REQUIRED ACTION: Exactly the lines from the one with "has height=629, width=701." to the end of the data below should be set down, and no others.

(Stored dataset items)
——
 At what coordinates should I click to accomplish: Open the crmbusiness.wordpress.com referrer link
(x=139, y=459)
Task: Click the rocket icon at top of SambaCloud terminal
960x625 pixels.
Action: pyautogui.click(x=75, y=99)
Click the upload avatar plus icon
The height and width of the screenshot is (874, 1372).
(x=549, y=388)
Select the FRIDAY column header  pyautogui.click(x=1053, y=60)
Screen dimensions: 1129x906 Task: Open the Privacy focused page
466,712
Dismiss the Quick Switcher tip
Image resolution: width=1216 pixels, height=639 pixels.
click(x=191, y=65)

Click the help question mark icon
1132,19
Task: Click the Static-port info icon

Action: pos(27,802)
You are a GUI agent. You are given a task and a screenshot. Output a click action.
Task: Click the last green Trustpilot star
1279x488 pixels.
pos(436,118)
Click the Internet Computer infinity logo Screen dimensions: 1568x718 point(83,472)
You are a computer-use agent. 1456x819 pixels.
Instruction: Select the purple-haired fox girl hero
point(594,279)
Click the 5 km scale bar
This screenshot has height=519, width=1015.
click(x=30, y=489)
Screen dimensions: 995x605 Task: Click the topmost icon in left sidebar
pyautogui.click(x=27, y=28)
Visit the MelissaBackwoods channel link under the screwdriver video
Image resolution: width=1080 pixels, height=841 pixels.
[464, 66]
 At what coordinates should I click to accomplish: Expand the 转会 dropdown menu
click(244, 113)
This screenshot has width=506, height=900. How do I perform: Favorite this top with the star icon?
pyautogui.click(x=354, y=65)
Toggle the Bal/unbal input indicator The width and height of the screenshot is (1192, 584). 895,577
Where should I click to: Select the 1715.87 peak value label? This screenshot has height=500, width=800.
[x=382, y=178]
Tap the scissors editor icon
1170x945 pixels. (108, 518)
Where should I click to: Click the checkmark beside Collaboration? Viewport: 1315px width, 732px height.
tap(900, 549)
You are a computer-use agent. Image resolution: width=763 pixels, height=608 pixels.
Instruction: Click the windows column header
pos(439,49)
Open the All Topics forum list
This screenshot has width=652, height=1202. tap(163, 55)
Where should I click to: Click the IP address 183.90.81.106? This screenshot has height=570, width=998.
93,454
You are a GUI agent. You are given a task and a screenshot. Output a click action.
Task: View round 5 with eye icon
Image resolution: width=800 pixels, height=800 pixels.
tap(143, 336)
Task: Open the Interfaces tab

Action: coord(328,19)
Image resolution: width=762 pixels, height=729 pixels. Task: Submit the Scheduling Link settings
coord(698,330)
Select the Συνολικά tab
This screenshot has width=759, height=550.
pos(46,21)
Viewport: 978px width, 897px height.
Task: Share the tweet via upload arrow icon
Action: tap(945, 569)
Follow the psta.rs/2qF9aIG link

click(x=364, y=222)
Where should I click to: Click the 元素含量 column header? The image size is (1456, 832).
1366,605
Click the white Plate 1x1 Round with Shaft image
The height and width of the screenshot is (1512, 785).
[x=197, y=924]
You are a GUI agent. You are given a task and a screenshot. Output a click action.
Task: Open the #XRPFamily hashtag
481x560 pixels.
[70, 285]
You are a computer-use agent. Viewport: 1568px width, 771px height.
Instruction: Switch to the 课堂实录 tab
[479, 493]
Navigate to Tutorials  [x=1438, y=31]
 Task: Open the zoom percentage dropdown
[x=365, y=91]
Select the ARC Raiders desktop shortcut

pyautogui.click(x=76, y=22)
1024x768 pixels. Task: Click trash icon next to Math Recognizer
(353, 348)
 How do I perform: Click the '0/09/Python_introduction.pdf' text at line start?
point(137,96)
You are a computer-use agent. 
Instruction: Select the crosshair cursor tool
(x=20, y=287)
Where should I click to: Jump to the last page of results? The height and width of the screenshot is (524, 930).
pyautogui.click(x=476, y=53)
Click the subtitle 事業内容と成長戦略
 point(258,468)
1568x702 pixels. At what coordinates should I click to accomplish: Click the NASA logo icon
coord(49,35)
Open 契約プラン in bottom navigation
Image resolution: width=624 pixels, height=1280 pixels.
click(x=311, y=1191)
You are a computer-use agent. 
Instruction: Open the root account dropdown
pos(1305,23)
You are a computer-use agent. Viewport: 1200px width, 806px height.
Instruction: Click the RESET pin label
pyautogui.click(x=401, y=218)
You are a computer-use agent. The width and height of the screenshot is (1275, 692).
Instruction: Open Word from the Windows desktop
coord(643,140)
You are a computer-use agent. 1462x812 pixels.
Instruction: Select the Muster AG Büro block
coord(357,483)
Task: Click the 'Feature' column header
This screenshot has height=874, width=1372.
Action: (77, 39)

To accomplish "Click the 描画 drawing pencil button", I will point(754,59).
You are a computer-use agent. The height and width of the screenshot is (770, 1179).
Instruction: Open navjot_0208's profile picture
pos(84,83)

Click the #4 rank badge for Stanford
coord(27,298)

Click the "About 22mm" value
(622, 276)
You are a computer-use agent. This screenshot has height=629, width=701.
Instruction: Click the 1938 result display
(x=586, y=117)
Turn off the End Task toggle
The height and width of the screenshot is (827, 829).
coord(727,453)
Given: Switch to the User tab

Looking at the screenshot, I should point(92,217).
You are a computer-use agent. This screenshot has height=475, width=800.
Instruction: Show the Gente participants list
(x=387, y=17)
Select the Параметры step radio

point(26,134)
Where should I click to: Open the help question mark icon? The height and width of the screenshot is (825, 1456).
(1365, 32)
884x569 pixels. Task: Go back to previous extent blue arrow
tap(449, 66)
——
WRITTEN RESPONSE:
You are a computer-use agent. This screenshot has height=629, width=701.
Instruction: Click the 1938 result display
(x=586, y=117)
Turn off the End Task toggle
The height and width of the screenshot is (827, 829).
coord(727,453)
Given: Switch to the User tab

Looking at the screenshot, I should point(92,217).
You are a computer-use agent. This screenshot has height=475, width=800.
Instruction: Show the Gente participants list
(x=387, y=17)
Select the Параметры step radio

point(26,134)
Where should I click to: Open the help question mark icon? The height and width of the screenshot is (825, 1456).
(1365, 32)
884x569 pixels. Task: Go back to previous extent blue arrow
tap(449, 66)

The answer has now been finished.